Problem details - Take the entries below and print, exactly, the stretch from the line containing "Where should I click to: Click the Numancia" through the line containing "Task: Open the Browser Clients folder", both included.

Stored records -
# # # # # # #

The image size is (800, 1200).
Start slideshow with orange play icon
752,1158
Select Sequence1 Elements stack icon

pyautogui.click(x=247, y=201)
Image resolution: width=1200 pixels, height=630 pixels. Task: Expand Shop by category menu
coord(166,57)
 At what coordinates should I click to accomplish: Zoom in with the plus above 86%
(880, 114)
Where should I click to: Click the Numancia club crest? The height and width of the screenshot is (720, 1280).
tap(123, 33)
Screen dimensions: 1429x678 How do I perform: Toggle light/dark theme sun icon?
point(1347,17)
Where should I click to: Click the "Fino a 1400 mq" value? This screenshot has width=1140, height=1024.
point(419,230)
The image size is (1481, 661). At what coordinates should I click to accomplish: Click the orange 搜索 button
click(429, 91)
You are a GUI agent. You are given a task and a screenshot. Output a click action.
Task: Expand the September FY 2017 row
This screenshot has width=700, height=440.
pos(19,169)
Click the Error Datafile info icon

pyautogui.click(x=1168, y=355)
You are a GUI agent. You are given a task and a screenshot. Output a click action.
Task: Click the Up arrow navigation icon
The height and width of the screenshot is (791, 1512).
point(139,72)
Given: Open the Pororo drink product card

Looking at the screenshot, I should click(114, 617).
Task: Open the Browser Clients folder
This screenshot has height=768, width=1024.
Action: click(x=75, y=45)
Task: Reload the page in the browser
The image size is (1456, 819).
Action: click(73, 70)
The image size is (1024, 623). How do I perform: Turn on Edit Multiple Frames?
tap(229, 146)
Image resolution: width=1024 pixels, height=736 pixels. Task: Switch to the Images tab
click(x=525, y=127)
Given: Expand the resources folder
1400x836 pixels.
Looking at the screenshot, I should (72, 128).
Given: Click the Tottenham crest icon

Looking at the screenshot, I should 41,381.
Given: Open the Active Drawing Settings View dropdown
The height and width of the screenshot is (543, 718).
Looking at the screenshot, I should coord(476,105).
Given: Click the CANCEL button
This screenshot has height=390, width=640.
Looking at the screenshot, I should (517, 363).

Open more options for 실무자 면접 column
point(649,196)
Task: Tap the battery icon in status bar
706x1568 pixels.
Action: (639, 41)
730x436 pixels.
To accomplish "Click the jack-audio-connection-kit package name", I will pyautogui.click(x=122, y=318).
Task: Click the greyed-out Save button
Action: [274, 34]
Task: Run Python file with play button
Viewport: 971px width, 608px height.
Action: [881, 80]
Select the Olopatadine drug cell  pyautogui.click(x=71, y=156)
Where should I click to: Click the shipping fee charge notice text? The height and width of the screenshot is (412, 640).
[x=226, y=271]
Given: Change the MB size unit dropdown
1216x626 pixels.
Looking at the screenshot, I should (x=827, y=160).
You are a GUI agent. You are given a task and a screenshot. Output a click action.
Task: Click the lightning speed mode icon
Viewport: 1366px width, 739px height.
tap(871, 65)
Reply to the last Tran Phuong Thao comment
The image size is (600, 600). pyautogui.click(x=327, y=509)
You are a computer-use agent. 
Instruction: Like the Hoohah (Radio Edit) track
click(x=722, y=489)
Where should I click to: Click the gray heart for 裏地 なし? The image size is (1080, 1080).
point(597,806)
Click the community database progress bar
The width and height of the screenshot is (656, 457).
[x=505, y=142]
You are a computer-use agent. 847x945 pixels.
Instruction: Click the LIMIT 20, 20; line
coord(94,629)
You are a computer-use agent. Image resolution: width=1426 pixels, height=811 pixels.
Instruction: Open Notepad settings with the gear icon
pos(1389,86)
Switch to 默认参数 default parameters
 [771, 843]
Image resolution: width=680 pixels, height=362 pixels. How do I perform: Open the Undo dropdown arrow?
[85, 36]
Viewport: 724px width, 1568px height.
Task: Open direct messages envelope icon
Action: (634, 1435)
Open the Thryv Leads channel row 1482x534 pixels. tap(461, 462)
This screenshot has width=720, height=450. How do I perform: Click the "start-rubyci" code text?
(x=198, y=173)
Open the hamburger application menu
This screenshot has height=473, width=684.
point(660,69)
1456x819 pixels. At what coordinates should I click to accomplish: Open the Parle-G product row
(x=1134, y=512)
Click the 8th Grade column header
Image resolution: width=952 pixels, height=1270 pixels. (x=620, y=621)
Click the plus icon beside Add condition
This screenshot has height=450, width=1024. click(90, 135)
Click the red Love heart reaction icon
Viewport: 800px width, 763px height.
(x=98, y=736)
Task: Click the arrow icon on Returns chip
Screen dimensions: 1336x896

# # # # # # #

Worked solution -
Where should I click to: Click the Numancia club crest? The height and width of the screenshot is (720, 1280).
tap(123, 33)
Screen dimensions: 1429x678 How do I perform: Toggle light/dark theme sun icon?
point(1347,17)
Where should I click to: Click the "Fino a 1400 mq" value? This screenshot has width=1140, height=1024.
point(419,230)
The image size is (1481, 661). At what coordinates should I click to accomplish: Click the orange 搜索 button
click(429, 91)
You are a GUI agent. You are given a task and a screenshot. Output a click action.
Task: Expand the September FY 2017 row
This screenshot has width=700, height=440.
pos(19,169)
Click the Error Datafile info icon

pyautogui.click(x=1168, y=355)
You are a GUI agent. You are given a task and a screenshot. Output a click action.
Task: Click the Up arrow navigation icon
The height and width of the screenshot is (791, 1512).
point(139,72)
Given: Open the Pororo drink product card

Looking at the screenshot, I should click(114, 617).
Task: Open the Browser Clients folder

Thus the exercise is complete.